**TEXT EXTRACT**
○ ○ ○
Every time, it will get no records in the response, and nextRecord=1. *
Yes, it should get an empty SearchResults, with attributes set to reflect
how many 'hits' the query matches. What nextRecord should be is what I'm
contending, of course; I believe nextRecord=1 is incorrect in this context.
In general, it works like this:*
the client sends a request with a query*
the server computes the query result (a list of 1... n records)*
Could be zero records, if the catalogue is empty for one case.
the server sends a response with some of the records (possibly 0),
specifying the index of the next in the list (i.e. the first record which
is not returned) in the nextRecord paramete*r
To get 0 records from a resultType="results", you either set "maxRecords" =
0, which is specifically stated to operate as a resultType="hits", or there
are no records.
However, I don't see "nextRecord" = "the first record which is not
returned" in the spec. I do see the description for numberOfRecordsReturned
stating:
"Number of records actually returned to client. This may not be the entire
result set [...]. Subsequent queries may be executed to see more of the
result set. The nextRecord attribute will indicate
to the client where to begin the next query."
The suggestion is that, in a response, if nextRecord > 0, there are more
records in the result set, from the request made, which are still to be
returned and that another request is required. In the case of a
resultType='hits' this is not the case; the client should be given a clue
that it's finished it's job and it can relax.
○ ○ ○
**DATA LISTING**
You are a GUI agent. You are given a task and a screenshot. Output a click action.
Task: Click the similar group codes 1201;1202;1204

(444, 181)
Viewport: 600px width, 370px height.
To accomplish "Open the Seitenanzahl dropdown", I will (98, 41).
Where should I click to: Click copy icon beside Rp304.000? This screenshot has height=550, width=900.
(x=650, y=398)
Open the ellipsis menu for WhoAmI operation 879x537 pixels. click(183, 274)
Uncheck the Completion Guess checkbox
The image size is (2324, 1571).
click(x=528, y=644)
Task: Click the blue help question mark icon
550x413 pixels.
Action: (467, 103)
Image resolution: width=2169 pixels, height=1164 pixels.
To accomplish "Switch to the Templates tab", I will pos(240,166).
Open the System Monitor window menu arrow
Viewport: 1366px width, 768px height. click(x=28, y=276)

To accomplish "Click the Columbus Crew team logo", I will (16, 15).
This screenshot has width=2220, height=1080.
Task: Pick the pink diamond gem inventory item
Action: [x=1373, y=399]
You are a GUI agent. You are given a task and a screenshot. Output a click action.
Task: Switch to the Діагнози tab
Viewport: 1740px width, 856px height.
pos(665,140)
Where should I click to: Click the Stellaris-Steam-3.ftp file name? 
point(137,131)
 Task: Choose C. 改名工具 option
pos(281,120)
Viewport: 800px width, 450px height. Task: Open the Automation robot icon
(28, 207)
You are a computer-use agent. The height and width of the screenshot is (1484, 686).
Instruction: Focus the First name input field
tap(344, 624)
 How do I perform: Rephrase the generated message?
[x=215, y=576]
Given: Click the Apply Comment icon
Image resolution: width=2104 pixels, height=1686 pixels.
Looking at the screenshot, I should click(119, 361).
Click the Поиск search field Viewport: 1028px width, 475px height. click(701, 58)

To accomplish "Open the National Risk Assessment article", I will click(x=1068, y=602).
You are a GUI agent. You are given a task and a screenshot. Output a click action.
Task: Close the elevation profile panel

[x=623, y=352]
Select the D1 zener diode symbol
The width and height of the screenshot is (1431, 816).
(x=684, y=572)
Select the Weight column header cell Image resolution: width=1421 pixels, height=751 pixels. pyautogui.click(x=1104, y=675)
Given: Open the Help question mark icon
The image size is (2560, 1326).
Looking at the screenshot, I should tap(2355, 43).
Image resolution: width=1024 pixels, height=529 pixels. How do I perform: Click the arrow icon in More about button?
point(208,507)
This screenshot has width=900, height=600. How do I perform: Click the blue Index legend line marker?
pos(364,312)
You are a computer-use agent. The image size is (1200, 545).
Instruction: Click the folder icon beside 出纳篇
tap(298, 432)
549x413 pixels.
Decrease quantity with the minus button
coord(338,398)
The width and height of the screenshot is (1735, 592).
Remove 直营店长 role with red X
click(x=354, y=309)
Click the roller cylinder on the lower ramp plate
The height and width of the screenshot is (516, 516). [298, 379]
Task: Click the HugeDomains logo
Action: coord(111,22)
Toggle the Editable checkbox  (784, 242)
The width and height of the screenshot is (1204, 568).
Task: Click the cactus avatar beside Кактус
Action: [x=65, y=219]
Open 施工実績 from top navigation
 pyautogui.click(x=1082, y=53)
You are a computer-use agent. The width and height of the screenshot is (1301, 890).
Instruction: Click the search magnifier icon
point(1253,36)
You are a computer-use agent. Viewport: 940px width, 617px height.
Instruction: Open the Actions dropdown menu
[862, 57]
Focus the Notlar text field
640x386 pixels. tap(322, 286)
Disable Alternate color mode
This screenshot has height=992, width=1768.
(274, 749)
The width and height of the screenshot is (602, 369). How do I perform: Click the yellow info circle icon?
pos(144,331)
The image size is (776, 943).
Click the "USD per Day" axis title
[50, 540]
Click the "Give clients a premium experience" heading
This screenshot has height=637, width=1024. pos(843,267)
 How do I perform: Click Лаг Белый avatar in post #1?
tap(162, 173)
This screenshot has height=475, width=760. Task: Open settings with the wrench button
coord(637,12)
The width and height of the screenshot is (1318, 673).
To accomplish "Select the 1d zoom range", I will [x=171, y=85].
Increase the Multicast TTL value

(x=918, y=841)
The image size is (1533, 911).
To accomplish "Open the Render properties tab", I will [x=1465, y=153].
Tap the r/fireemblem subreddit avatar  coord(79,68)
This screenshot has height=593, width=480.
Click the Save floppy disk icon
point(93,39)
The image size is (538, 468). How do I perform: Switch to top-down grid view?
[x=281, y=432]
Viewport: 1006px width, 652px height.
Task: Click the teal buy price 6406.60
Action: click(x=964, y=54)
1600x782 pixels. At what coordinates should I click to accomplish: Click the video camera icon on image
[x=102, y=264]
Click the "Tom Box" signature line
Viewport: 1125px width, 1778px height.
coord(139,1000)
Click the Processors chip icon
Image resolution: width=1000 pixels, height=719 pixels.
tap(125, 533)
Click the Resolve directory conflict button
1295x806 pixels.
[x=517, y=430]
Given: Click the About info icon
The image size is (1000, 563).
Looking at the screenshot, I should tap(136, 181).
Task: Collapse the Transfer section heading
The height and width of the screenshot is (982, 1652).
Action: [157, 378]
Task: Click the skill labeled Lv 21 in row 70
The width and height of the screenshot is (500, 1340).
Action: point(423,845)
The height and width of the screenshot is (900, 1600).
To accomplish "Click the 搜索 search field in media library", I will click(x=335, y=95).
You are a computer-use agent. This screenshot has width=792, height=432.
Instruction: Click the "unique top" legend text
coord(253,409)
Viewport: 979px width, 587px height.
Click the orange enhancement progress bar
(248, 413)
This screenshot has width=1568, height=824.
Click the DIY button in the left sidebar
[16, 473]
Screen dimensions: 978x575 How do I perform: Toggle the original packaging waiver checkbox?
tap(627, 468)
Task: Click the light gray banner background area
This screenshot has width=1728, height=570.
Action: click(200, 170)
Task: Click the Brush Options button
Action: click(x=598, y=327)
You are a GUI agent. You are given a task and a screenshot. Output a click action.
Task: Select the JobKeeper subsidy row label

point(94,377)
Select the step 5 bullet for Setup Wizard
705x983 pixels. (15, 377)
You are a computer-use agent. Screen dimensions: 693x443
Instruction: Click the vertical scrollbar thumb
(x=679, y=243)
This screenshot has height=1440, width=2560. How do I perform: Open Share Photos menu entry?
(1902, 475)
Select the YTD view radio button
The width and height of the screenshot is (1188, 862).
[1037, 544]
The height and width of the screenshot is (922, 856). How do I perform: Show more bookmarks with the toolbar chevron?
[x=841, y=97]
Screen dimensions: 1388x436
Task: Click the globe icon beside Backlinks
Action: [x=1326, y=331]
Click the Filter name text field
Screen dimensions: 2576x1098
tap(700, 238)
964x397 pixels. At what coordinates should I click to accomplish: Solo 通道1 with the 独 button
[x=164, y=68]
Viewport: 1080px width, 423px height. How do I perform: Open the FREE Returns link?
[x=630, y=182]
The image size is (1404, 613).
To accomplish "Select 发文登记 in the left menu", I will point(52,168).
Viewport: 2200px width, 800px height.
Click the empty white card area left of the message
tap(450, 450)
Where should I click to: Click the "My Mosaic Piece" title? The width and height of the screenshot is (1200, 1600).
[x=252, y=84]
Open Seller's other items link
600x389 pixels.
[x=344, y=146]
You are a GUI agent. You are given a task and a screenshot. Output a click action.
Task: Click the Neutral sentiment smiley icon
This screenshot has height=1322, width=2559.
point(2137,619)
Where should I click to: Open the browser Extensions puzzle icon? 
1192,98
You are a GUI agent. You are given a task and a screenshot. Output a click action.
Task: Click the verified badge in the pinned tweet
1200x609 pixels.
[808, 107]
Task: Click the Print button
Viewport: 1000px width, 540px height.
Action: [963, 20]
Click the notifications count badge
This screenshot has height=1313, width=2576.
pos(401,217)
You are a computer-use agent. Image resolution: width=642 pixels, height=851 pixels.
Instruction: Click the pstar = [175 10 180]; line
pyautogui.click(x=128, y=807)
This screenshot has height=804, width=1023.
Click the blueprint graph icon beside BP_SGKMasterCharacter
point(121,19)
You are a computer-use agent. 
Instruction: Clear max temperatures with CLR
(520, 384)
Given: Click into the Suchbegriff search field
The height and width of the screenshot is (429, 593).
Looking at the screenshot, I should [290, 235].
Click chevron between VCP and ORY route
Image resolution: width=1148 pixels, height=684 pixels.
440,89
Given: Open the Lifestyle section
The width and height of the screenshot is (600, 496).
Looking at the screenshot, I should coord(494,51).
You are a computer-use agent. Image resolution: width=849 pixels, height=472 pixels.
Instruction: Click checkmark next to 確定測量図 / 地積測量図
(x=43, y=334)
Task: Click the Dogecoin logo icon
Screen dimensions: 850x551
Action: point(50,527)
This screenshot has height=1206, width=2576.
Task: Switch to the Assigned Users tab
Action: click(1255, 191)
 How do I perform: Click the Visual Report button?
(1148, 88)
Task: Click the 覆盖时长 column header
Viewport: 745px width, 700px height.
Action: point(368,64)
○ ○ ○
**TASK REQUIREMENTS**
(a) In the nextRecord discussion, which value of nextRecord does the writer consider incorrect in this context?
(b) Quote the listing from its first line through the line with "click(x=528, y=644)", including both of those lines.
The listing has no connection to the nextRecord discussion.

**LIST OF SOLUTIONS**
(a) nextRecord=1

(b)
You are a GUI agent. You are given a task and a screenshot. Output a click action.
Task: Click the similar group codes 1201;1202;1204

(444, 181)
Viewport: 600px width, 370px height.
To accomplish "Open the Seitenanzahl dropdown", I will (98, 41).
Where should I click to: Click copy icon beside Rp304.000? This screenshot has height=550, width=900.
(x=650, y=398)
Open the ellipsis menu for WhoAmI operation 879x537 pixels. click(183, 274)
Uncheck the Completion Guess checkbox
The image size is (2324, 1571).
click(x=528, y=644)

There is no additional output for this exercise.